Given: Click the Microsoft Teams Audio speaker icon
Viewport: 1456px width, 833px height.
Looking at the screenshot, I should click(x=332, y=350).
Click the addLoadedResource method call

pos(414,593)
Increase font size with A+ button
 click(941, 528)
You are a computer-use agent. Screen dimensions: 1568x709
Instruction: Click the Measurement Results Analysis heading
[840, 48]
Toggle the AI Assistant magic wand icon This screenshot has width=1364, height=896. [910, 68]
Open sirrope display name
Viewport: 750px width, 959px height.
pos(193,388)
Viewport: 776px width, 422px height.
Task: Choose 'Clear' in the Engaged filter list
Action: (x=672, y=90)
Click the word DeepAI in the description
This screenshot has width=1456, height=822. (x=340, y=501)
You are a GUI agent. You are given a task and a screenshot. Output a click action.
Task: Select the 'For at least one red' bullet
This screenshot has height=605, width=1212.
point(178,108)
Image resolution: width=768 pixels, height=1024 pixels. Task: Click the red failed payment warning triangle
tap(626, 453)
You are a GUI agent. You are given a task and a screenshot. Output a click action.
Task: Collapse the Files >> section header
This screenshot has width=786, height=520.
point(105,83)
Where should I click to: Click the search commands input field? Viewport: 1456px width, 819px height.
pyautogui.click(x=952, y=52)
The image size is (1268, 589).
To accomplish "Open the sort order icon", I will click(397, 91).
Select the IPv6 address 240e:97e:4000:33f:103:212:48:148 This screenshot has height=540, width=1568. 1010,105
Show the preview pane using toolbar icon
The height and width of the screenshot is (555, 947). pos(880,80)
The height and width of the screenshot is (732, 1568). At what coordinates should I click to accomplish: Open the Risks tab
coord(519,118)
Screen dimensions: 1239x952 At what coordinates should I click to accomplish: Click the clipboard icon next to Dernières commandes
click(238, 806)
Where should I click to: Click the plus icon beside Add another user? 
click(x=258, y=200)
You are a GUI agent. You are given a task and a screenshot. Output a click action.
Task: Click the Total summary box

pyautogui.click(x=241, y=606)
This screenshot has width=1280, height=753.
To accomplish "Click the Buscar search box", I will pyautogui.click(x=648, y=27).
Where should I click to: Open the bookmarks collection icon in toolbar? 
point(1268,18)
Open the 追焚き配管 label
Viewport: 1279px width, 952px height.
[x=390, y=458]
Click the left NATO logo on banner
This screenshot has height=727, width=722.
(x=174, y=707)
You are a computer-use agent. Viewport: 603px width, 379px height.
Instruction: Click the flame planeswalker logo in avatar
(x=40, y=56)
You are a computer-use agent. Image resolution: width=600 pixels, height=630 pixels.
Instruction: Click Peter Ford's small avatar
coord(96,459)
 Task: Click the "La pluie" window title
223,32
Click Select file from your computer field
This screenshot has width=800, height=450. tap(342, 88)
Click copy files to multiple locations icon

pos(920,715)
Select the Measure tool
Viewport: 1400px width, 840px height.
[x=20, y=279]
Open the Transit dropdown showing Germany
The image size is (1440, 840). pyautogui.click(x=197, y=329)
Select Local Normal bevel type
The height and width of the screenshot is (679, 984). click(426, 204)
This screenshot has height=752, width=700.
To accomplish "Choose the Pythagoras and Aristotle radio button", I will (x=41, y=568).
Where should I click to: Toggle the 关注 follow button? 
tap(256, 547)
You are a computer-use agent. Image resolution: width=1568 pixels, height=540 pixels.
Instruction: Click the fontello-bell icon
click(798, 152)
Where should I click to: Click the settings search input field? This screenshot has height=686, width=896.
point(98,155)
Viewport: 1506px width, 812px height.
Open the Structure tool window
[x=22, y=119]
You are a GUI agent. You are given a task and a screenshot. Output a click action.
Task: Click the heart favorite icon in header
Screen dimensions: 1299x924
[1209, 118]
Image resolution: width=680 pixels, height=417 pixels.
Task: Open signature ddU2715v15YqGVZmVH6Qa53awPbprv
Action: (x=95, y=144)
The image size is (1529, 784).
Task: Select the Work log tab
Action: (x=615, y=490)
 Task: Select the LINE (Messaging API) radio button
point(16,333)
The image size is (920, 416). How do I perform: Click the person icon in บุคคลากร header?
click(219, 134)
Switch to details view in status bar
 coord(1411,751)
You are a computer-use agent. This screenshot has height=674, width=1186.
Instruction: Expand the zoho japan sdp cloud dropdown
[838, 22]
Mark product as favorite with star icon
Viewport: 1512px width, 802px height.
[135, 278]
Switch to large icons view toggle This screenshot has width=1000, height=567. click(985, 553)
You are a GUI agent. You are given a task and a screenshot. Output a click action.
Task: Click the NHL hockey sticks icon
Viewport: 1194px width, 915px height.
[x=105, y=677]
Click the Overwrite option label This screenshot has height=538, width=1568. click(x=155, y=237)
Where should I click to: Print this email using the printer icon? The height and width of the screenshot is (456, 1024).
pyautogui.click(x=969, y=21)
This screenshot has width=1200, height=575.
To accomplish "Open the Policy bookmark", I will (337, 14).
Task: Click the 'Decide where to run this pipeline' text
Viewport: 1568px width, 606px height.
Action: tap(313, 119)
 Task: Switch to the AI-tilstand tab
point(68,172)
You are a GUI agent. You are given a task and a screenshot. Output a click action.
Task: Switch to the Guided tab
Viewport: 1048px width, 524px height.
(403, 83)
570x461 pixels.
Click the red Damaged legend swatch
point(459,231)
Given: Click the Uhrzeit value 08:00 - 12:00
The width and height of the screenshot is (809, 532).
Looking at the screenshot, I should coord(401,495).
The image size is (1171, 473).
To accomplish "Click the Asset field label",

EXERCISE DESCRIPTION :: Render every line above as a Markdown table with two columns, No. for the row number and Line for the text. Leave out blank lines.

EXERCISE RESPONSE ::
| No. | Line |
|---|---|
| 1 | Given: Click the Microsoft Teams Audio speaker icon |
| 2 | Viewport: 1456px width, 833px height. |
| 3 | Looking at the screenshot, I should click(x=332, y=350). |
| 4 | Click the addLoadedResource method call |
| 5 | pos(414,593) |
| 6 | Increase font size with A+ button |
| 7 |  click(941, 528) |
| 8 | You are a computer-use agent. Screen dimensions: 1568x709 |
| 9 | Instruction: Click the Measurement Results Analysis heading |
| 10 | [840, 48] |
| 11 | Toggle the AI Assistant magic wand icon This screenshot has width=1364, height=896. [910, 68] |
| 12 | Open sirrope display name |
| 13 | Viewport: 750px width, 959px height. |
| 14 | pos(193,388) |
| 15 | Viewport: 776px width, 422px height. |
| 16 | Task: Choose 'Clear' in the Engaged filter list |
| 17 | Action: (x=672, y=90) |
| 18 | Click the word DeepAI in the description |
| 19 | This screenshot has width=1456, height=822. (x=340, y=501) |
| 20 | You are a GUI agent. You are given a task and a screenshot. Output a click action. |
| 21 | Task: Select the 'For at least one red' bullet |
| 22 | This screenshot has height=605, width=1212. |
| 23 | point(178,108) |
| 24 | Image resolution: width=768 pixels, height=1024 pixels. Task: Click the red failed payment warning triangle |
| 25 | tap(626, 453) |
| 26 | You are a GUI agent. You are given a task and a screenshot. Output a click action. |
| 27 | Task: Collapse the Files >> section header |
| 28 | This screenshot has width=786, height=520. |
| 29 | point(105,83) |
| 30 | Where should I click to: Click the search commands input field? Viewport: 1456px width, 819px height. |
| 31 | pyautogui.click(x=952, y=52) |
| 32 | The image size is (1268, 589). |
| 33 | To accomplish "Open the sort order icon", I will click(397, 91). |
| 34 | Select the IPv6 address 240e:97e:4000:33f:103:212:48:148 This screenshot has height=540, width=1568. 1010,105 |
| 35 | Show the preview pane using toolbar icon |
| 36 | The height and width of the screenshot is (555, 947). pos(880,80) |
| 37 | The height and width of the screenshot is (732, 1568). At what coordinates should I click to accomplish: Open the Risks tab |
| 38 | coord(519,118) |
| 39 | Screen dimensions: 1239x952 At what coordinates should I click to accomplish: Click the clipboard icon next to Dernières commandes |
| 40 | click(238, 806) |
| 41 | Where should I click to: Click the plus icon beside Add another user?  |
| 42 | click(x=258, y=200) |
| 43 | You are a GUI agent. You are given a task and a screenshot. Output a click action. |
| 44 | Task: Click the Total summary box |
| 45 | pyautogui.click(x=241, y=606) |
| 46 | This screenshot has width=1280, height=753. |
| 47 | To accomplish "Click the Buscar search box", I will pyautogui.click(x=648, y=27). |
| 48 | Where should I click to: Open the bookmarks collection icon in toolbar?  |
| 49 | point(1268,18) |
| 50 | Open the 追焚き配管 label |
| 51 | Viewport: 1279px width, 952px height. |
| 52 | [x=390, y=458] |
| 53 | Click the left NATO logo on banner |
| 54 | This screenshot has height=727, width=722. |
| 55 | (x=174, y=707) |
| 56 | You are a computer-use agent. Viewport: 603px width, 379px height. |
| 57 | Instruction: Click the flame planeswalker logo in avatar |
| 58 | (x=40, y=56) |
| 59 | You are a computer-use agent. Image resolution: width=600 pixels, height=630 pixels. |
| 60 | Instruction: Click Peter Ford's small avatar |
| 61 | coord(96,459) |
| 62 |  Task: Click the "La pluie" window title |
| 63 | 223,32 |
| 64 | Click Select file from your computer field |
| 65 | This screenshot has width=800, height=450. tap(342, 88) |
| 66 | Click copy files to multiple locations icon |
| 67 | pos(920,715) |
| 68 | Select the Measure tool |
| 69 | Viewport: 1400px width, 840px height. |
| 70 | [x=20, y=279] |
| 71 | Open the Transit dropdown showing Germany |
| 72 | The image size is (1440, 840). pyautogui.click(x=197, y=329) |
| 73 | Select Local Normal bevel type |
| 74 | The height and width of the screenshot is (679, 984). click(426, 204) |
| 75 | This screenshot has height=752, width=700. |
| 76 | To accomplish "Choose the Pythagoras and Aristotle radio button", I will (x=41, y=568). |
| 77 | Where should I click to: Toggle the 关注 follow button?  |
| 78 | tap(256, 547) |
| 79 | You are a computer-use agent. Image resolution: width=1568 pixels, height=540 pixels. |
| 80 | Instruction: Click the fontello-bell icon |
| 81 | click(798, 152) |
| 82 | Where should I click to: Click the settings search input field? This screenshot has height=686, width=896. |
| 83 | point(98,155) |
| 84 | Viewport: 1506px width, 812px height. |
| 85 | Open the Structure tool window |
| 86 | [x=22, y=119] |
| 87 | You are a GUI agent. You are given a task and a screenshot. Output a click action. |
| 88 | Task: Click the heart favorite icon in header |
| 89 | Screen dimensions: 1299x924 |
| 90 | [1209, 118] |
| 91 | Image resolution: width=680 pixels, height=417 pixels. |
| 92 | Task: Open signature ddU2715v15YqGVZmVH6Qa53awPbprv |
| 93 | Action: (x=95, y=144) |
| 94 | The image size is (1529, 784). |
| 95 | Task: Select the Work log tab |
| 96 | Action: (x=615, y=490) |
| 97 |  Task: Select the LINE (Messaging API) radio button |
| 98 | point(16,333) |
| 99 | The image size is (920, 416). How do I perform: Click the person icon in บุคคลากร header? |
| 100 | click(219, 134) |
| 101 | Switch to details view in status bar |
| 102 |  coord(1411,751) |
| 103 | You are a computer-use agent. This screenshot has height=674, width=1186. |
| 104 | Instruction: Expand the zoho japan sdp cloud dropdown |
| 105 | [838, 22] |
| 106 | Mark product as favorite with star icon |
| 107 | Viewport: 1512px width, 802px height. |
| 108 | [135, 278] |
| 109 | Switch to large icons view toggle This screenshot has width=1000, height=567. click(985, 553) |
| 110 | You are a GUI agent. You are given a task and a screenshot. Output a click action. |
| 111 | Task: Click the NHL hockey sticks icon |
| 112 | Viewport: 1194px width, 915px height. |
| 113 | [x=105, y=677] |
| 114 | Click the Overwrite option label This screenshot has height=538, width=1568. click(x=155, y=237) |
| 115 | Where should I click to: Print this email using the printer icon? The height and width of the screenshot is (456, 1024). |
| 116 | pyautogui.click(x=969, y=21) |
| 117 | This screenshot has width=1200, height=575. |
| 118 | To accomplish "Open the Policy bookmark", I will (337, 14). |
| 119 | Task: Click the 'Decide where to run this pipeline' text |
| 120 | Viewport: 1568px width, 606px height. |
| 121 | Action: tap(313, 119) |
| 122 |  Task: Switch to the AI-tilstand tab |
| 123 | point(68,172) |
| 124 | You are a GUI agent. You are given a task and a screenshot. Output a click action. |
| 125 | Task: Switch to the Guided tab |
| 126 | Viewport: 1048px width, 524px height. |
| 127 | (403, 83) |
| 128 | 570x461 pixels. |
| 129 | Click the red Damaged legend swatch |
| 130 | point(459,231) |
| 131 | Given: Click the Uhrzeit value 08:00 - 12:00 |
| 132 | The width and height of the screenshot is (809, 532). |
| 133 | Looking at the screenshot, I should coord(401,495). |
| 134 | The image size is (1171, 473). |
| 135 | To accomplish "Click the Asset field label", |